◆ Problem to work on
The answer must consist of every line below containing "beside".

----------

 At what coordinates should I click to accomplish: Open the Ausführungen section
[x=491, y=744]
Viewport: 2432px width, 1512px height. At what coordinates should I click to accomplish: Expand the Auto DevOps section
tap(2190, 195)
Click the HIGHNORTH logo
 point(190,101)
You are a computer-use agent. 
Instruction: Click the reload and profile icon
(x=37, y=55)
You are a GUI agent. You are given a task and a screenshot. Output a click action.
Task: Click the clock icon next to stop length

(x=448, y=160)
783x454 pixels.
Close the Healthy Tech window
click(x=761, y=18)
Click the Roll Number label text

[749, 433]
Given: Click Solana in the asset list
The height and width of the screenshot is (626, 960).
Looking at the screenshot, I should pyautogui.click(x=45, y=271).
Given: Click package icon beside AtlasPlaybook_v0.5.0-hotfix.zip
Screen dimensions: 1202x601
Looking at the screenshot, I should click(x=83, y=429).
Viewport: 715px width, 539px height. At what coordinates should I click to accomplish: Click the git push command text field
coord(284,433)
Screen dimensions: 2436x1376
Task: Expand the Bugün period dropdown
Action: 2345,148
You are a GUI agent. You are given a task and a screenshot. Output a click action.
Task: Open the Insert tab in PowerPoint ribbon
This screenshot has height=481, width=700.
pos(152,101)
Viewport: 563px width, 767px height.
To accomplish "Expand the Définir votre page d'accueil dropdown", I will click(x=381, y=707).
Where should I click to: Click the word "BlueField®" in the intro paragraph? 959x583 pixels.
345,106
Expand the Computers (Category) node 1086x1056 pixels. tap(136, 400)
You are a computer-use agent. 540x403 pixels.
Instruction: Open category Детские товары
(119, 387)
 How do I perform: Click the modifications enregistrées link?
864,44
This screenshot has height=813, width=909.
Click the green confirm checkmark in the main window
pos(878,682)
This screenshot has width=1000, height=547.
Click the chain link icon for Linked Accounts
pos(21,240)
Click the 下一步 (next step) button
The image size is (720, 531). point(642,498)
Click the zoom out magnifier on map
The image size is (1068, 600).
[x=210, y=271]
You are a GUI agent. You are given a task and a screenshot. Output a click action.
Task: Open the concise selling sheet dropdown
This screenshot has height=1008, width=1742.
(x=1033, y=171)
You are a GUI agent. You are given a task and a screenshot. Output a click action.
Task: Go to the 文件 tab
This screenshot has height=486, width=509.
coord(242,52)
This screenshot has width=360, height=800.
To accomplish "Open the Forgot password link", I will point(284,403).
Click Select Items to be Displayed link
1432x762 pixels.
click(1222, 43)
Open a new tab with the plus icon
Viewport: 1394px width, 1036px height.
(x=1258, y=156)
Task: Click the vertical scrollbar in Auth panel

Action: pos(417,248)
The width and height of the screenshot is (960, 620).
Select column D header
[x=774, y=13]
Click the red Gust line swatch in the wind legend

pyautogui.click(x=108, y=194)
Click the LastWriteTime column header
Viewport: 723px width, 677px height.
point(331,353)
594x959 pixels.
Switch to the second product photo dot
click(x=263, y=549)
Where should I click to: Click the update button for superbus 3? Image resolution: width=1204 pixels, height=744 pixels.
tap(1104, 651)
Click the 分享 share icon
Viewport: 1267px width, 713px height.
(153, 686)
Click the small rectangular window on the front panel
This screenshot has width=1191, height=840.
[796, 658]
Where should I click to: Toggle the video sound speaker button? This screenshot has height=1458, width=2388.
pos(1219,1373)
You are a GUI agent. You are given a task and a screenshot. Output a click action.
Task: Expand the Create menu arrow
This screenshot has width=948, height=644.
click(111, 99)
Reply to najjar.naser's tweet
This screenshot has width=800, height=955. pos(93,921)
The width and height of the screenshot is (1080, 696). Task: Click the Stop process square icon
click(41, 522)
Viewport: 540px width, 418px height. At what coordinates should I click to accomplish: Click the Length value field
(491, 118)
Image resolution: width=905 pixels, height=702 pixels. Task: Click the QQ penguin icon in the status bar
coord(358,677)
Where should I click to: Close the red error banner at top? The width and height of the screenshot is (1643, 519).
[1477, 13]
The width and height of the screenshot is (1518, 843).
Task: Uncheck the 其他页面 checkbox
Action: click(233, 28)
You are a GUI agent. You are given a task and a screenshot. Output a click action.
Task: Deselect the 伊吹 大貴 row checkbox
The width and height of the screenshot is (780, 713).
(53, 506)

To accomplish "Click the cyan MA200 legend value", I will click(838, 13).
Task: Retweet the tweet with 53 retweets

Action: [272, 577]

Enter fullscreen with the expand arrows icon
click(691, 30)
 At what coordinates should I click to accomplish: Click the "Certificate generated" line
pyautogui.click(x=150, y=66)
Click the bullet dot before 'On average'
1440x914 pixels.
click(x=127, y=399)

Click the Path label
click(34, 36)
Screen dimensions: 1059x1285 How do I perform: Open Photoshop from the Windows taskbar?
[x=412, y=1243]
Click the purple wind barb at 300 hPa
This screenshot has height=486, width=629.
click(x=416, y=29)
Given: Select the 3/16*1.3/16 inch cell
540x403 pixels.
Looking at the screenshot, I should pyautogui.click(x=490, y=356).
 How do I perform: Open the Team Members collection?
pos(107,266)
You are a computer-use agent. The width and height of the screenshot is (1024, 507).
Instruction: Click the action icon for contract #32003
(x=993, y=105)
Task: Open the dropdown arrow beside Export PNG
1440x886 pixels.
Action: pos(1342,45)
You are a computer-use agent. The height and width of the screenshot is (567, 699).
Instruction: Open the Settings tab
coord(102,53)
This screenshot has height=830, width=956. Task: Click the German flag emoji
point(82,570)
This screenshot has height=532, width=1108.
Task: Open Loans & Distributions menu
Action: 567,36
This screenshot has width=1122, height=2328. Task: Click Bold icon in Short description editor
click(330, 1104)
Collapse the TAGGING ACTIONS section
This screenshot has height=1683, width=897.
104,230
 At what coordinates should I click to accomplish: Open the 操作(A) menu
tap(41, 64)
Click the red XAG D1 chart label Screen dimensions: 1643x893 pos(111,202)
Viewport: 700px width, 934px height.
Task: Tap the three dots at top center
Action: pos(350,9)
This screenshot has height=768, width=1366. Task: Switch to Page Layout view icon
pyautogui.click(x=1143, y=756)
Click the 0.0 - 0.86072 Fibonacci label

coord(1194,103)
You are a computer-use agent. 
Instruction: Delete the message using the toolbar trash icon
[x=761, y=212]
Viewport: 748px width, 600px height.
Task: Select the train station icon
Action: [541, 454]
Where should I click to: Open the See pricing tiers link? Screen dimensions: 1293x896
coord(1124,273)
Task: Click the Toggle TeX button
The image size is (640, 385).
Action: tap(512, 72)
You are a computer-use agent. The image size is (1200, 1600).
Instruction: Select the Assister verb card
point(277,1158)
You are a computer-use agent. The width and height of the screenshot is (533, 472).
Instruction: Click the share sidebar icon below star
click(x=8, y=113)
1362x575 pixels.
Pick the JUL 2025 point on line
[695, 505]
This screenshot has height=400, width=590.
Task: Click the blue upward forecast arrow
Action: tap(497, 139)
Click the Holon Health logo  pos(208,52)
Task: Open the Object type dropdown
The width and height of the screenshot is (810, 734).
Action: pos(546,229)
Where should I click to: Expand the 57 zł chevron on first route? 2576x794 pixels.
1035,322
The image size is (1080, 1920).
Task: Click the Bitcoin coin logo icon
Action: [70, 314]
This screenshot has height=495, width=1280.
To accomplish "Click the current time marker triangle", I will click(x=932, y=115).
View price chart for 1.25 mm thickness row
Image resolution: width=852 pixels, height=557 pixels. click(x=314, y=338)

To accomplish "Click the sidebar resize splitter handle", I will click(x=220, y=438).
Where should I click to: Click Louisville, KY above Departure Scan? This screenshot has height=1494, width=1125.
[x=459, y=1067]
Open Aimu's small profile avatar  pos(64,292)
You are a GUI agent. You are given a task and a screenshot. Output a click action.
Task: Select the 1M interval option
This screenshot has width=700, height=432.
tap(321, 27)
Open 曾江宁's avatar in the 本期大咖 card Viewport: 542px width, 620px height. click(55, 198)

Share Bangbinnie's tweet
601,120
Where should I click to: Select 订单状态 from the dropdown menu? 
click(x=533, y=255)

----------

◆ Solution for this problem
Given: Click package icon beside AtlasPlaybook_v0.5.0-hotfix.zip
Task: Open the dropdown arrow beside Export PNG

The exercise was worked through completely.